Reimplementing well-known and successful Deep Reinforcement Learning (DRL) is probably well recommended, if not necessary step for any research in that field. One of the simplest DRL algorithm would be the Deep Q-Network developed at DeepMind. This algorithm was one of the first to demonstrate some learning on the domains of the Atari 2600 system provided by the Arcade Learning Environment.

While reimplementing this algorithm, a quite troublesome point I came across was the exploration mechanism used. Indeed, depending on the environment, some exploration schemes would work better than others.

In the following section, we present a handful of exploration schemes that can be combined with DQN and investigate their respective impact on the learning of the agent, as well as the speed of its convergence.

Impact of the exploration scheme on the DQN

Exploration schemes

First, we present the 4 exploration schemes investigated in this little side experiment.

1. Greedy exploration:

Following this exploration scheme, the agent will always take the action it considers best.

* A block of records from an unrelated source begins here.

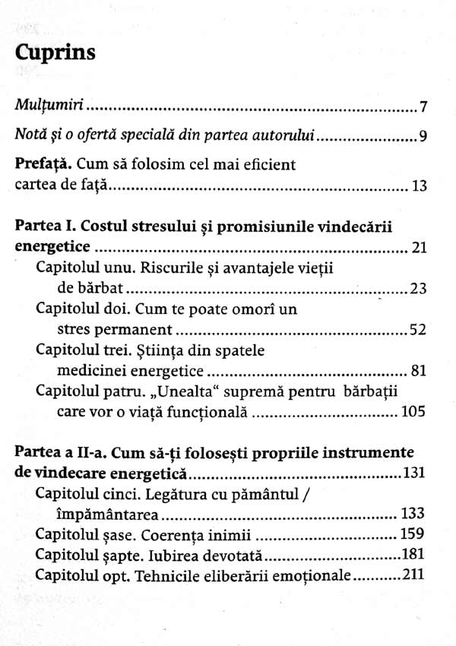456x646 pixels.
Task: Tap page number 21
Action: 417,248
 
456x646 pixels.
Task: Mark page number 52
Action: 417,330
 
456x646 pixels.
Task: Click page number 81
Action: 417,372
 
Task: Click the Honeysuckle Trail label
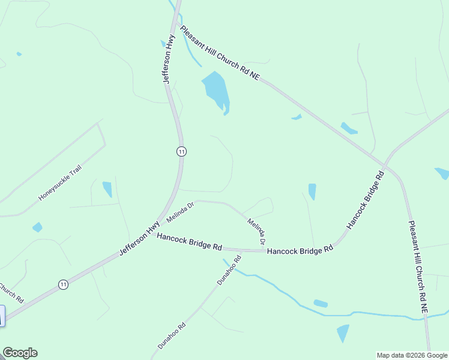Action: [x=59, y=183]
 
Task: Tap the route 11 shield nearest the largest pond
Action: [x=181, y=152]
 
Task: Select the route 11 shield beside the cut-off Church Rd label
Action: [x=63, y=284]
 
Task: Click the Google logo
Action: [x=20, y=353]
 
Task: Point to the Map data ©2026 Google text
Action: [x=412, y=355]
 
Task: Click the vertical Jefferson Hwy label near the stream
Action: [x=169, y=59]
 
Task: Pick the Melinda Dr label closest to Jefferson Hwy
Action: [x=181, y=212]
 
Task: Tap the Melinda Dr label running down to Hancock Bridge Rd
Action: [x=258, y=232]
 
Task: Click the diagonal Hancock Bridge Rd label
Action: [x=365, y=200]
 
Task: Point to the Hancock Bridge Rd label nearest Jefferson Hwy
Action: [x=190, y=242]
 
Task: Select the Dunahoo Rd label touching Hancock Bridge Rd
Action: [x=229, y=270]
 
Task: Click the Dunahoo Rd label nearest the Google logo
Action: [x=172, y=336]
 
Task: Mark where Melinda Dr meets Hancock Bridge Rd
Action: [x=265, y=251]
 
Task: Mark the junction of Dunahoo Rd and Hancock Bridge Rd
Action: [x=240, y=250]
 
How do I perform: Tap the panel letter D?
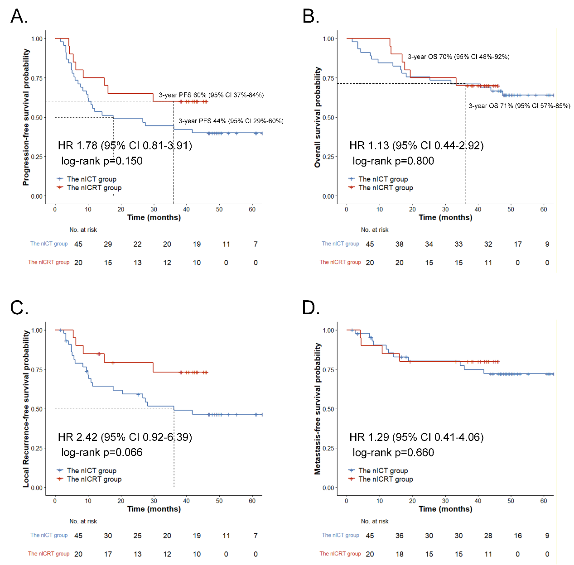pos(310,308)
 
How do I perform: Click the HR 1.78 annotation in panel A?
pos(125,145)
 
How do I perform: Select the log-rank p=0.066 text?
pos(102,452)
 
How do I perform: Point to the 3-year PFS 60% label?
pos(211,95)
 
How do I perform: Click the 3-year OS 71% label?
pos(519,106)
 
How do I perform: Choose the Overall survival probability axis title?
pos(318,118)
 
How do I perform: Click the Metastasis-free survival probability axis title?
pos(318,408)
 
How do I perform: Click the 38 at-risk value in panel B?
pos(399,244)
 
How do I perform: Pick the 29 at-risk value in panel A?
pos(108,244)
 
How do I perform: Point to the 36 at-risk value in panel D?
pos(399,536)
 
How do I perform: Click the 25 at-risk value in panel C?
pos(137,536)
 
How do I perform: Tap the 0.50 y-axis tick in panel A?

This method is known to be vulnerable to the stuck local optimum problem, especially on the environment that requires “finesse” in exploration.

2. Botzmann-based exploration:

This method consists in using Categorical distribution (in this case, the one provided by the Pytorch framework) parameterized by the output of the Multilayer Perceptron that represents the agent’s policy.

To the best of my knowledge, the Categorical distribution already incorporates some randomness through the use of the sample() function we use to sample the actions during the training. This enables the agent to sample sub-optimal action sometimes. While this technique is not “greedy”, it is still quite close to it since the parameterized network quickly becomes biased toward the action it evaluated as “best” in the early phase of the training, which is not always optimal, especially in harder tasks where it is hard to discover the optimal action in the first place.

The appeal of this method is namely the ease of its implementation (matches this one’s laziness).

3. $\epsilon$-greedy exploration

This exploration scheme consists in sampling with random action once in a while, instead of always using the greedy (and likely biased) sampling method described at 1. More specifically, we define a relatively small value $\epsilon < 1.0$, then, before sampling an action, randomly sampled from the uniform distribution on the interval $[0,1]$. If the randomly sampled value happens to fall below the predefined $\epsilon$, we take a random action, instead of taking the action that would maximize the expected discounted reward (according to the agent’s policy, i.e. the Q-Network). This ensures the agent keeps wandering in parts of the state space it would not explore if it were to blindly follow its “greedy”, and helps the agent to escape the local optima (at least on simple enough task). Furthermore, we experimented with tow variants of the $\epsilon$-greedy exploration.

3-a. Fixed $\epsilon$

As the name indicates, the epsilon stays during the whole training process. This can result in wasteful sampling, especially as the training progresses. Namely, as the number of environment interaction increases, the agent is likely to have learned a satisfactory enough policy, and can thus rely on its sampling method for the rest of the training and focus on the relevant part of the state space. This allows for a better fine-tuning and higher final performance overall.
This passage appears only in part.